ESPIRITISMO E DINHEIRO : LIÇÃO DE CHICO XAVIER

Recentemente, uma nova leitora nos escreveu perguntando se nosso "trabalho" teria "algum custo" e "quanto". Passado o espanto inicial com a dúvida e pensando que esta seja uma indagação muda na mente de outras tantas pessoas que ignoram o verdadeiro sentido do Espiritismo, decidi reproduzir aqui a resposta que a enviei.

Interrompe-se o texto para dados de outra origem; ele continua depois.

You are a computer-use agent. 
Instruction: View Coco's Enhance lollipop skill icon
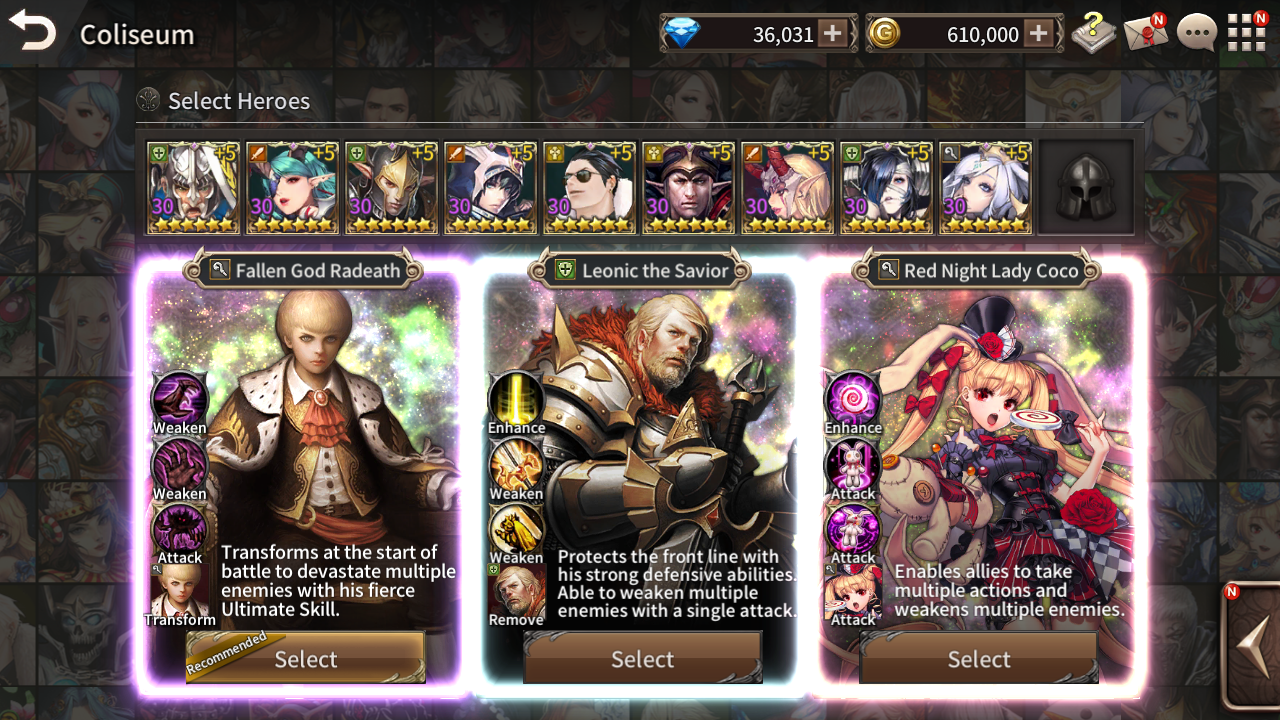(x=853, y=399)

De fato, muitas das pessoas que chegam às nossas páginas não têm familiaridade com a Doutrina Espírita, e desconhecem que Chico Xavier escreveu quatrocentos e doze livros e que nunca admitiu ser o autor de nenhuma dessas obras. Dizia reproduzir apenas o que os espíritos lhe ditavam. Por esse motivo, não aceitava o dinheiro arrecadado com a venda de seus livros, mais de 20 milhões de exemplares. Doou os direitos autorais para a FEB (Federação Espírita Brasileira), organizações espíritas e outras instituições de caridade. "O livro não é meu, é dos espíritos", repetiu por toda a vida. Quando lhe ofereciam dinheiro, o jovem Chico, rapaz pobre, ainda assim recusava: "Ajude o primeiro necessitado que encontrar", aconselhava.

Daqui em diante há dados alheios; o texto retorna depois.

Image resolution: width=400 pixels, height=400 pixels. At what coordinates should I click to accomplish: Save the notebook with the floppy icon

Outros lhe entregavam presentes. Chico se livrava deles com pressa e discrição. Numa noite, ganhou um relógio de ouro suíço. Na tarde seguinte, visitou uma doente, Glória Macedo. Pobre, ela costumava perder a hora de tomar os remédios receitados pelo Dr. Bezerra por falta de relógio. Chico deixou o presente da véspera sobre a mesa da "paciente". Ao próprio pai, João Cândido, que não se conformava com o trabalho voluntário do filho, Chico Xavier abria "O Evangelho Segundo o Espiritismo" e lia a recomendação de Jesus: "Dai de graça o que de graça recebestes".

Evidentemente, não podemos nos comparar ao médium mineiro, mas a regra vale para todos. Regra de honestidade e justiça. O 'trabalho' ou a escrita é dos espíritos. A nossa parte, a doação de tempo a esta atividade, não passa de mero cumprimento de uma obrigação, de caridade cristã. Portanto, a paga, o recebimento de dinheiro ou mesmo de presentes em troca do trabalho mediúnico é inaceitável. Assim ensinou Chico Xavier e assim exige o bom senso. Não creia na seriedade de quem se disser espírita e agir de maneira diversa.